◆ **Records for the task**
__________

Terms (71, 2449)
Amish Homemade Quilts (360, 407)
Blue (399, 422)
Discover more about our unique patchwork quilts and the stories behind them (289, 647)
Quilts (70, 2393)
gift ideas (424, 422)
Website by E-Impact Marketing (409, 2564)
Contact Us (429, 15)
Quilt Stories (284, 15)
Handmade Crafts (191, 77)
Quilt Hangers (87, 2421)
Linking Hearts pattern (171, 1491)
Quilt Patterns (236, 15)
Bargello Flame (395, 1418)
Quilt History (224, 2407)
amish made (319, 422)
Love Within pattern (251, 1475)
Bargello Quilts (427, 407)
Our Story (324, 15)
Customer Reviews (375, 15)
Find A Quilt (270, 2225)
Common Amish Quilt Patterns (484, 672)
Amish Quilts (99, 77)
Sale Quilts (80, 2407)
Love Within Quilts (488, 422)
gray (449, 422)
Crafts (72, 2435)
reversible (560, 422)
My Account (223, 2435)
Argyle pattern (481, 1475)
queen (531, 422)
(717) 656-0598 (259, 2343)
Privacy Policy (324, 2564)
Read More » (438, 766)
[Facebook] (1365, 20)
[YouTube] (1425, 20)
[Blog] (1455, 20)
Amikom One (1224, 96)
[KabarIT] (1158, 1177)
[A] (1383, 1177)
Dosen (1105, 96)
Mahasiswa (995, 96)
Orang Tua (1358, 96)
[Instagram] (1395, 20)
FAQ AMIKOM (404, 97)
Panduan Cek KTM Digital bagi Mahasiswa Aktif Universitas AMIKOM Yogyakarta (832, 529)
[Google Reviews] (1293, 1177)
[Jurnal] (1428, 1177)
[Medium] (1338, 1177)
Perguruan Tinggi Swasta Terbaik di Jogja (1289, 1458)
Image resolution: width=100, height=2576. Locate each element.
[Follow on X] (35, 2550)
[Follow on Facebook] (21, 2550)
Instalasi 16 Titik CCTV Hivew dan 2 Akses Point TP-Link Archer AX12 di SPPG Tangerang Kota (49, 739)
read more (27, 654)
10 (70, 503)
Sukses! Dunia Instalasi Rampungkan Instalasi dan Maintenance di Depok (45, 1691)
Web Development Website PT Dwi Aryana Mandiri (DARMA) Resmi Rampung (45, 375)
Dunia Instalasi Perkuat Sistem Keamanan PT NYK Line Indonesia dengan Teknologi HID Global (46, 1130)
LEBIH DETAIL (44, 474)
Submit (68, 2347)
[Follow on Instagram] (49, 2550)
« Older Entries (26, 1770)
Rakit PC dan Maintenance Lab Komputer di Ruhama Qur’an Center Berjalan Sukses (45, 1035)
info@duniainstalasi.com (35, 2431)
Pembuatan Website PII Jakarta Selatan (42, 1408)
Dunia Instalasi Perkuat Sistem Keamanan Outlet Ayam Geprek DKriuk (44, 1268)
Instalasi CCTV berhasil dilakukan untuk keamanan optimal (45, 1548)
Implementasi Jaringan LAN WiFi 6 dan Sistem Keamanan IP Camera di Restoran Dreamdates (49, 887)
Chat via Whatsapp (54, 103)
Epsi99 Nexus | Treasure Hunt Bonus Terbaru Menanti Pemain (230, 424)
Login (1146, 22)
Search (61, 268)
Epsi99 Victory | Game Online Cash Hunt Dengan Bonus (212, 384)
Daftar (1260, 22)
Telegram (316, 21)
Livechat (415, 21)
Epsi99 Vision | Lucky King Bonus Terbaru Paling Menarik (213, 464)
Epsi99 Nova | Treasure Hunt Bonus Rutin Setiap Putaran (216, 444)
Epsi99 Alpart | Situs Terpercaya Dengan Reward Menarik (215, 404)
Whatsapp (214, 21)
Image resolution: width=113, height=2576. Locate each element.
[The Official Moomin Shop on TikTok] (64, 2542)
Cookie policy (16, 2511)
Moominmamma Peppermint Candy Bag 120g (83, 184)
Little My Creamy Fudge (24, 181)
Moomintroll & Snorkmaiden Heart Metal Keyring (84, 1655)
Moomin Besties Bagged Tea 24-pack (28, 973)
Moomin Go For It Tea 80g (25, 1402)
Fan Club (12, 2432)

__________

◆ **Brief**
Could you return, word for word, only the lines running from the first line of the material above to the line that contains "info@duniainstalasi.com (35, 2431)", inclusive?

◆ **Written response**
Terms (71, 2449)
Amish Homemade Quilts (360, 407)
Blue (399, 422)
Discover more about our unique patchwork quilts and the stories behind them (289, 647)
Quilts (70, 2393)
gift ideas (424, 422)
Website by E-Impact Marketing (409, 2564)
Contact Us (429, 15)
Quilt Stories (284, 15)
Handmade Crafts (191, 77)
Quilt Hangers (87, 2421)
Linking Hearts pattern (171, 1491)
Quilt Patterns (236, 15)
Bargello Flame (395, 1418)
Quilt History (224, 2407)
amish made (319, 422)
Love Within pattern (251, 1475)
Bargello Quilts (427, 407)
Our Story (324, 15)
Customer Reviews (375, 15)
Find A Quilt (270, 2225)
Common Amish Quilt Patterns (484, 672)
Amish Quilts (99, 77)
Sale Quilts (80, 2407)
Love Within Quilts (488, 422)
gray (449, 422)
Crafts (72, 2435)
reversible (560, 422)
My Account (223, 2435)
Argyle pattern (481, 1475)
queen (531, 422)
(717) 656-0598 (259, 2343)
Privacy Policy (324, 2564)
Read More » (438, 766)
[Facebook] (1365, 20)
[YouTube] (1425, 20)
[Blog] (1455, 20)
Amikom One (1224, 96)
[KabarIT] (1158, 1177)
[A] (1383, 1177)
Dosen (1105, 96)
Mahasiswa (995, 96)
Orang Tua (1358, 96)
[Instagram] (1395, 20)
FAQ AMIKOM (404, 97)
Panduan Cek KTM Digital bagi Mahasiswa Aktif Universitas AMIKOM Yogyakarta (832, 529)
[Google Reviews] (1293, 1177)
[Jurnal] (1428, 1177)
[Medium] (1338, 1177)
Perguruan Tinggi Swasta Terbaik di Jogja (1289, 1458)
Image resolution: width=100, height=2576. Locate each element.
[Follow on X] (35, 2550)
[Follow on Facebook] (21, 2550)
Instalasi 16 Titik CCTV Hivew dan 2 Akses Point TP-Link Archer AX12 di SPPG Tangerang Kota (49, 739)
read more (27, 654)
10 (70, 503)
Sukses! Dunia Instalasi Rampungkan Instalasi dan Maintenance di Depok (45, 1691)
Web Development Website PT Dwi Aryana Mandiri (DARMA) Resmi Rampung (45, 375)
Dunia Instalasi Perkuat Sistem Keamanan PT NYK Line Indonesia dengan Teknologi HID Global (46, 1130)
LEBIH DETAIL (44, 474)
Submit (68, 2347)
[Follow on Instagram] (49, 2550)
« Older Entries (26, 1770)
Rakit PC dan Maintenance Lab Komputer di Ruhama Qur’an Center Berjalan Sukses (45, 1035)
info@duniainstalasi.com (35, 2431)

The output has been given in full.